IV.Assim, possível o pleito de adoção do sobrenome dentro de uma união estável, em aplicação analógica do art. 1.565, § 1º, do CC-02, devendo-se, contudo, em atenção às peculiaridades dessa relação familiar, ser feita sua prova documental, por instrumento público, com anuência do companheiro cujo nome será adotado.
V. Recurso especial provido” (STJ, 2012).
A diferença mais palpitante, por fim, pelo menos para esta pesquisa, consiste em que o casamento traz modificação no estado civil, ao ser registrada no Cartório de Registro Civil das Pessoas Naturais, enquanto na união estável o casal permanece como solteiro.

__Dados registrados__:
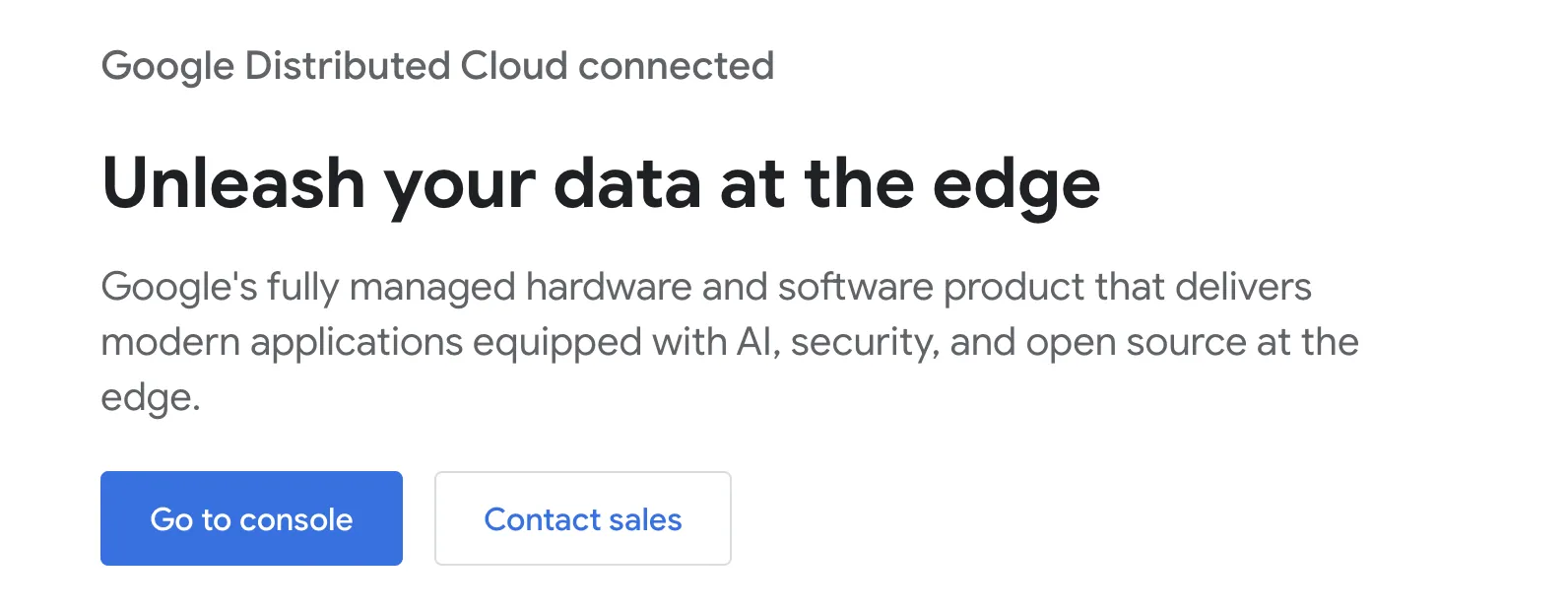The image size is (1568, 613).
Task: Click the Contact sales button
Action: pyautogui.click(x=582, y=518)
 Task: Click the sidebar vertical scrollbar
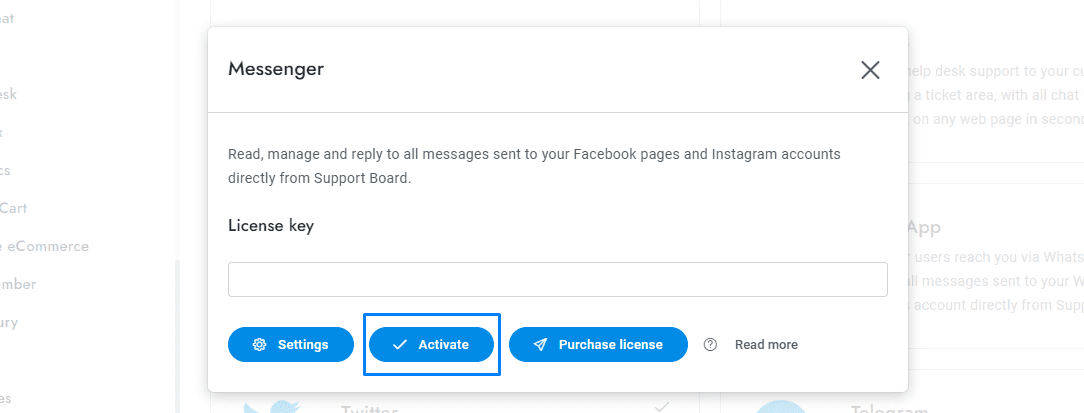[177, 330]
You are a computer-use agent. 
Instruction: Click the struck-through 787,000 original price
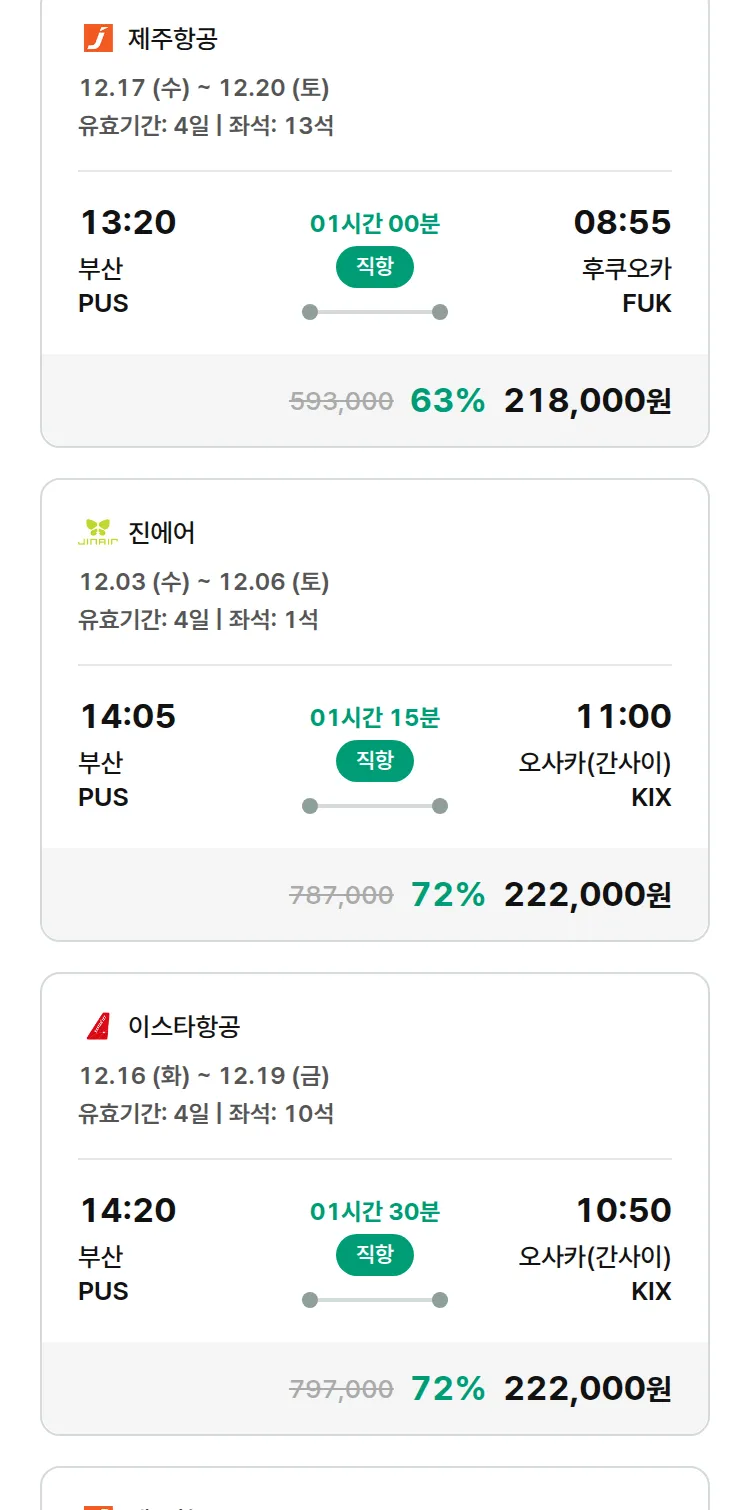click(341, 896)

__Instrução__: Reproduza sem nenhuma alteração a parte do trecho sobre união estável que vai de "IV.Assim, possível o" até "nome será adotado.". Os registros não têm nenhuma relação com o trecho.

__Resposta__:
IV.Assim, possível o pleito de adoção do sobrenome dentro de uma união estável, em aplicação analógica do art. 1.565, § 1º, do CC-02, devendo-se, contudo, em atenção às peculiaridades dessa relação familiar, ser feita sua prova documental, por instrumento público, com anuência do companheiro cujo nome será adotado.